Lately, I have re-kindled my joy of creating me-made clothes. With this dive back into sewing, I’ve been reflecting on some of the hurdles and milestones in my sewing journey. In the very beginning, one of the biggest eye-opening moments for me was seeing how fabric behaves when it is cut on the grain versus cut on the bias grain. This article provides an overview of what these terms mean and why binding and bias binding matter in sewing, and a detailed tutorial for making your own.

Fig. 1: Fabric grain (black lines) and bias (orange line).
The grain of a fabric is the direction in which it is woven. Woven fabrics are made with threads running in two directions; warp threads run the full length of the fabric, and weft threads run the width of the fabric. To find the grain, take a sample of your fabric and look for the little threads that run parallel and perpendicular to each other, indicated by the black lines in Fig. 1. The bias grain comes in at forty-five degrees to this, shown by the orange line.
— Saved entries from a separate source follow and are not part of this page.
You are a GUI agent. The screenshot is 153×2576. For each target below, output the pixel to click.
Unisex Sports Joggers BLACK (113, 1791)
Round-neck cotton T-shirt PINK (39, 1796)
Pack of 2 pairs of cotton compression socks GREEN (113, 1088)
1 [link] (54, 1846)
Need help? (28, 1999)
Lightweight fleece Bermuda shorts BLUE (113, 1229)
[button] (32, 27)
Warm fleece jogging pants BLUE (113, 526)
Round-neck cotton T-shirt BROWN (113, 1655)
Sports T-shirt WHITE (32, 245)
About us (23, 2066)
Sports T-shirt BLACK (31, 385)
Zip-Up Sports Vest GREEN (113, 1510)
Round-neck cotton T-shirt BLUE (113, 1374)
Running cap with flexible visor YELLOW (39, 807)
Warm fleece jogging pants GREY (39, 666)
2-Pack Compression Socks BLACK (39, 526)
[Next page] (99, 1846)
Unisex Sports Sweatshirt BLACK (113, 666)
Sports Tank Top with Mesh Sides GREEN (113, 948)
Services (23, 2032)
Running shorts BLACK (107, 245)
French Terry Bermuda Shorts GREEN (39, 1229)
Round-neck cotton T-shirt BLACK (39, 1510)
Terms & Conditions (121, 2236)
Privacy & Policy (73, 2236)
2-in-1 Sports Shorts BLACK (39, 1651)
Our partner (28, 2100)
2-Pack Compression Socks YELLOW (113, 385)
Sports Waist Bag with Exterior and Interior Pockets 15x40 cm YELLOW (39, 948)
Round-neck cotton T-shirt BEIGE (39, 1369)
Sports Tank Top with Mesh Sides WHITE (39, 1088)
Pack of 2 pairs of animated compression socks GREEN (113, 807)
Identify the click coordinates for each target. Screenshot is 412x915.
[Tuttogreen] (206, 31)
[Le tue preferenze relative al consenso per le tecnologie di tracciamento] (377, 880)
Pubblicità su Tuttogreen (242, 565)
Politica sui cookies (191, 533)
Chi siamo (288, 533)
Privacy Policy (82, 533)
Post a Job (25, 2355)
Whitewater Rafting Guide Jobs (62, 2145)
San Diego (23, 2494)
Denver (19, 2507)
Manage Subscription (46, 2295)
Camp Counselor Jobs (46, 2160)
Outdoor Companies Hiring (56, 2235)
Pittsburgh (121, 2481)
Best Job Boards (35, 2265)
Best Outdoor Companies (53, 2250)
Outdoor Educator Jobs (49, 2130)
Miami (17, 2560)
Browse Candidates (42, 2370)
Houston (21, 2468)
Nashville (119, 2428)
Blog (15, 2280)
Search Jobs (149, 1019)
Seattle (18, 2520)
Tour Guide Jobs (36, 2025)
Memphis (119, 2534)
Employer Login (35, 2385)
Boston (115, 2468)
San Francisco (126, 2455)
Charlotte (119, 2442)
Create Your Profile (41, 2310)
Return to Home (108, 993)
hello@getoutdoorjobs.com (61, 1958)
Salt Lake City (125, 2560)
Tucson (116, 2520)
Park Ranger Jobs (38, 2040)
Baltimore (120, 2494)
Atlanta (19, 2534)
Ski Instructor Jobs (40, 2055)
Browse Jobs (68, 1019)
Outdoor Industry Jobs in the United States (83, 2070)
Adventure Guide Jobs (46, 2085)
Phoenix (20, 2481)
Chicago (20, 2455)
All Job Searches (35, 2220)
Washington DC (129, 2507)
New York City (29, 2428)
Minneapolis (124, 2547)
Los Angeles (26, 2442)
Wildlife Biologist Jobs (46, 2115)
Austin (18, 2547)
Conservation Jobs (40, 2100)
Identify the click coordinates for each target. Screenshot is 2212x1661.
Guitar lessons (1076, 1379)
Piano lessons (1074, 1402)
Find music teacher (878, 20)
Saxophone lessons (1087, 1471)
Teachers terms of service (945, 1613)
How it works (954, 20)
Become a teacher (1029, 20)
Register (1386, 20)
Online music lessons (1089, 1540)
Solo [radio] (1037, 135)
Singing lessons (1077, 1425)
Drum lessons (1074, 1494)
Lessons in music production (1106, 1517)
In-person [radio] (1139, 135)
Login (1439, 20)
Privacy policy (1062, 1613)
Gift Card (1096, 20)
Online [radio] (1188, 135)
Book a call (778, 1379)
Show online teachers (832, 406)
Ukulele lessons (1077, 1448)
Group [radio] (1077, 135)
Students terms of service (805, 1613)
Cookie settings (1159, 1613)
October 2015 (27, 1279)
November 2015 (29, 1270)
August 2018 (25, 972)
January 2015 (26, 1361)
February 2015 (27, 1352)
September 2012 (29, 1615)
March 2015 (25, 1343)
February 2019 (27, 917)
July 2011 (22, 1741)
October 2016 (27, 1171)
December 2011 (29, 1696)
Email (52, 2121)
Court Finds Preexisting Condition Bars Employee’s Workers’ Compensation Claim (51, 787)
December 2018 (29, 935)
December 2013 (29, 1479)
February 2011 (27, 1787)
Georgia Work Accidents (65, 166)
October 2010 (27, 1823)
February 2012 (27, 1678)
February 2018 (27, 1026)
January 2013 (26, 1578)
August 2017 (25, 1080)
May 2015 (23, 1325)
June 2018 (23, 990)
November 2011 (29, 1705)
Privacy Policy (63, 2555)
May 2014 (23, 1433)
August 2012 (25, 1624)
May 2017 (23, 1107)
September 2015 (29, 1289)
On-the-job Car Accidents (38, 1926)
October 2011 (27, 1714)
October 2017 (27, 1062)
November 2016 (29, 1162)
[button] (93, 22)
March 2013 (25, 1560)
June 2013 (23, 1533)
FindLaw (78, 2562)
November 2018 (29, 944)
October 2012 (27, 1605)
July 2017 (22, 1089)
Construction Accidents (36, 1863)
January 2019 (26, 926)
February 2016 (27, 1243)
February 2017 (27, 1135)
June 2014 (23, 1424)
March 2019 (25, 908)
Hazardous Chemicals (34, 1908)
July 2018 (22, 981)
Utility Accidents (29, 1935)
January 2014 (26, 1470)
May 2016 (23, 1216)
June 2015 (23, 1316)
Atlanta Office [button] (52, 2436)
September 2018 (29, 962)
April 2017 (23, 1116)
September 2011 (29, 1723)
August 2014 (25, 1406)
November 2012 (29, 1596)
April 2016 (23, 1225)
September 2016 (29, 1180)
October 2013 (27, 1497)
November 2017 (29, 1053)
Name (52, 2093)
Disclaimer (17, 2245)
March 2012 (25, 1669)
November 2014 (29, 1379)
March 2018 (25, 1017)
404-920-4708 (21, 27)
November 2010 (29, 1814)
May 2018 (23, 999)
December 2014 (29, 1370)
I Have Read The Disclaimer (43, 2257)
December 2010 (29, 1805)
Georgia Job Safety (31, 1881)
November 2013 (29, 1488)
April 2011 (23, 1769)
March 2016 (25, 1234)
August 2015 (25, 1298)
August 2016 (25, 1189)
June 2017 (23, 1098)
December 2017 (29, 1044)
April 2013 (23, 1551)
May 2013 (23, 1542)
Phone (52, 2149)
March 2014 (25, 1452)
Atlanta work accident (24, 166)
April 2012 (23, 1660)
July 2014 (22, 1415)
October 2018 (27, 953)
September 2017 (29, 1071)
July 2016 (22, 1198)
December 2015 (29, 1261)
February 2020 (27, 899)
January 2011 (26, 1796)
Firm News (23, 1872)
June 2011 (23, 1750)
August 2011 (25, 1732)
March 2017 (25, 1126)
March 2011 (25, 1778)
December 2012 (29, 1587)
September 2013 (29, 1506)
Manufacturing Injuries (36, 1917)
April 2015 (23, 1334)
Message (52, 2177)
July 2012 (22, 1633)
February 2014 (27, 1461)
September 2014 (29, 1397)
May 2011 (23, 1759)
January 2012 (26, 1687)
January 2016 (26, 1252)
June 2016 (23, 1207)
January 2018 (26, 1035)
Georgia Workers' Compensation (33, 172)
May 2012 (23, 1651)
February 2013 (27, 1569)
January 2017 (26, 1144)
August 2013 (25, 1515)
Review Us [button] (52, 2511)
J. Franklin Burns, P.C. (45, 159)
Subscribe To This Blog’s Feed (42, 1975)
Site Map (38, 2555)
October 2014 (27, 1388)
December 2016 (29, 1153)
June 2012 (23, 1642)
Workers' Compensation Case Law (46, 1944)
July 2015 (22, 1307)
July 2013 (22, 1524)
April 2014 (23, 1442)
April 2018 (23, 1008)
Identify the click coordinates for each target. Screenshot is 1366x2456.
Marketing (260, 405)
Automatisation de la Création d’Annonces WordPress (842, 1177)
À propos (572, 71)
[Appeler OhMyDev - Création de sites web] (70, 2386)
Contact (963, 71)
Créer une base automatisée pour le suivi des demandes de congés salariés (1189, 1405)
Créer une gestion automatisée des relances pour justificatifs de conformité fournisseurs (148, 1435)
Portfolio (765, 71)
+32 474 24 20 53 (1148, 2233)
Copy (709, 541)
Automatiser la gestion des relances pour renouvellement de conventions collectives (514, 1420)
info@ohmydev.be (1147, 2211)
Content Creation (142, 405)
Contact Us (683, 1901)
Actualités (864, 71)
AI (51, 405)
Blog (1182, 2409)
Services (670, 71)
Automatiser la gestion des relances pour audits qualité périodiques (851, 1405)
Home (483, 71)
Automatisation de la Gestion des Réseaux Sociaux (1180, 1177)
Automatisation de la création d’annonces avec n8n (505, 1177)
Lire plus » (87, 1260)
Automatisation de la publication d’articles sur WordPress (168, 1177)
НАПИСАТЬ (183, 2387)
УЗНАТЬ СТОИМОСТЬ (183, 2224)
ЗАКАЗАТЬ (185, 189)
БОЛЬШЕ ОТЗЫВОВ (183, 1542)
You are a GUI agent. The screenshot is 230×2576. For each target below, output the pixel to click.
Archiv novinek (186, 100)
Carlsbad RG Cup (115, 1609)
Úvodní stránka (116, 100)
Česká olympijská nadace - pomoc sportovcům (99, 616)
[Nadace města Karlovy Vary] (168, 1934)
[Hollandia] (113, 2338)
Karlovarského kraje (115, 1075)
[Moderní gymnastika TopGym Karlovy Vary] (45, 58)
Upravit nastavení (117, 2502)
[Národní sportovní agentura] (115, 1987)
Pattern designers know how important an understanding of the grain and bias grain are. Pattern pieces will often have arrows showing the direction that the piece should be placed on the fabric for cutting in relation to the grain. This positioning is important. If a woven fabric is cut along the bias grain direction, it will have more flexibility and stretch in its movement than if it is cut along the grain. Depending on the type of garment you are making, this may be key in adding (or tempering) additional flow or drape in your finished product.
It is tempting to optimize your fabric yardage when cutting out pieces—resist this temptation! The position of the pieces and where they need to be cut with respect to the grain really matter in your finished product. And those extra spaces in your yardage come in handy if you need to make bias binding, or you can use them for other fibre arts projects.